*Required work:* With no edits of any kind, print each record that follows.

(Data extracts)

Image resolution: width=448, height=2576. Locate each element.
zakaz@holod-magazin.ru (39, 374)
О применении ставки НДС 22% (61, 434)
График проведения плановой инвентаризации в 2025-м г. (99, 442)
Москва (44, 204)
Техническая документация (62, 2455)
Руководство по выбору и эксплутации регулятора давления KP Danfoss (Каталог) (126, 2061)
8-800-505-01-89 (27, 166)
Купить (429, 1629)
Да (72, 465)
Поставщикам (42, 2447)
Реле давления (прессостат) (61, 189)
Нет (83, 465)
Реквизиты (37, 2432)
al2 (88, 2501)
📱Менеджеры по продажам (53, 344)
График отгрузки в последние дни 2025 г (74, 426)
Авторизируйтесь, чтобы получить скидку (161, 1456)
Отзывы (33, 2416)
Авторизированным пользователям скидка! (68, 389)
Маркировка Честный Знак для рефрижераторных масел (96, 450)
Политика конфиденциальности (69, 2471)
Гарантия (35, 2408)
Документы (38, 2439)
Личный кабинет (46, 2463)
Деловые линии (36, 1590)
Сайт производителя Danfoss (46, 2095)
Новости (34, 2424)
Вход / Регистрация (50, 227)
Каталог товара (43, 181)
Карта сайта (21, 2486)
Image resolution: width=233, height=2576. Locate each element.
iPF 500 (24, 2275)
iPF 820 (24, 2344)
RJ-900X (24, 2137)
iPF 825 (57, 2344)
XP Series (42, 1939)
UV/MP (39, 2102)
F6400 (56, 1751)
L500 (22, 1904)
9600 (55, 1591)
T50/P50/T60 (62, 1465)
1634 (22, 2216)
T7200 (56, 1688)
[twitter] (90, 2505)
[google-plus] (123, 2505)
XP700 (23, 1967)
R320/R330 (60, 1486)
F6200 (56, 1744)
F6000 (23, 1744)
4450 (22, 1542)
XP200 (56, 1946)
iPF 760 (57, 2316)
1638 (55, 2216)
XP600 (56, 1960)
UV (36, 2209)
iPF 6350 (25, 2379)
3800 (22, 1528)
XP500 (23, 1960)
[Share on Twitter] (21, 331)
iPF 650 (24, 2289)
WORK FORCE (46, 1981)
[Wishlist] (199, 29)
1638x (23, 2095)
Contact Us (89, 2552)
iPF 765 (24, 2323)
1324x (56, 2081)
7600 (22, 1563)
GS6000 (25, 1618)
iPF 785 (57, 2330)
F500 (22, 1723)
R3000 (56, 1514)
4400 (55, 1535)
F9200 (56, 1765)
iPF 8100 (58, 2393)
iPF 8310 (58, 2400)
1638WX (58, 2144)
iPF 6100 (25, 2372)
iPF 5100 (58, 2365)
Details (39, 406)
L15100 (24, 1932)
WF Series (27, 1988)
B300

(End Data extracts)

*Written solution:*
Image resolution: width=448, height=2576. Locate each element.
zakaz@holod-magazin.ru (39, 374)
О применении ставки НДС 22% (61, 434)
График проведения плановой инвентаризации в 2025-м г. (99, 442)
Москва (44, 204)
Техническая документация (62, 2455)
Руководство по выбору и эксплутации регулятора давления KP Danfoss (Каталог) (126, 2061)
8-800-505-01-89 (27, 166)
Купить (429, 1629)
Да (72, 465)
Поставщикам (42, 2447)
Реле давления (прессостат) (61, 189)
Нет (83, 465)
Реквизиты (37, 2432)
al2 (88, 2501)
📱Менеджеры по продажам (53, 344)
График отгрузки в последние дни 2025 г (74, 426)
Авторизируйтесь, чтобы получить скидку (161, 1456)
Отзывы (33, 2416)
Авторизированным пользователям скидка! (68, 389)
Маркировка Честный Знак для рефрижераторных масел (96, 450)
Политика конфиденциальности (69, 2471)
Гарантия (35, 2408)
Документы (38, 2439)
Личный кабинет (46, 2463)
Деловые линии (36, 1590)
Сайт производителя Danfoss (46, 2095)
Новости (34, 2424)
Вход / Регистрация (50, 227)
Каталог товара (43, 181)
Карта сайта (21, 2486)
Image resolution: width=233, height=2576. Locate each element.
iPF 500 (24, 2275)
iPF 820 (24, 2344)
RJ-900X (24, 2137)
iPF 825 (57, 2344)
XP Series (42, 1939)
UV/MP (39, 2102)
F6400 (56, 1751)
L500 (22, 1904)
9600 (55, 1591)
T50/P50/T60 (62, 1465)
1634 (22, 2216)
T7200 (56, 1688)
[twitter] (90, 2505)
[google-plus] (123, 2505)
XP700 (23, 1967)
R320/R330 (60, 1486)
F6200 (56, 1744)
F6000 (23, 1744)
4450 (22, 1542)
XP200 (56, 1946)
iPF 760 (57, 2316)
1638 (55, 2216)
XP600 (56, 1960)
UV (36, 2209)
iPF 6350 (25, 2379)
3800 (22, 1528)
XP500 (23, 1960)
[Share on Twitter] (21, 331)
iPF 650 (24, 2289)
WORK FORCE (46, 1981)
[Wishlist] (199, 29)
1638x (23, 2095)
Contact Us (89, 2552)
iPF 765 (24, 2323)
1324x (56, 2081)
7600 (22, 1563)
GS6000 (25, 1618)
iPF 785 (57, 2330)
F500 (22, 1723)
R3000 (56, 1514)
4400 (55, 1535)
F9200 (56, 1765)
iPF 8100 (58, 2393)
iPF 8310 (58, 2400)
1638WX (58, 2144)
iPF 6100 (25, 2372)
iPF 5100 (58, 2365)
Details (39, 406)
L15100 (24, 1932)
WF Series (27, 1988)
B300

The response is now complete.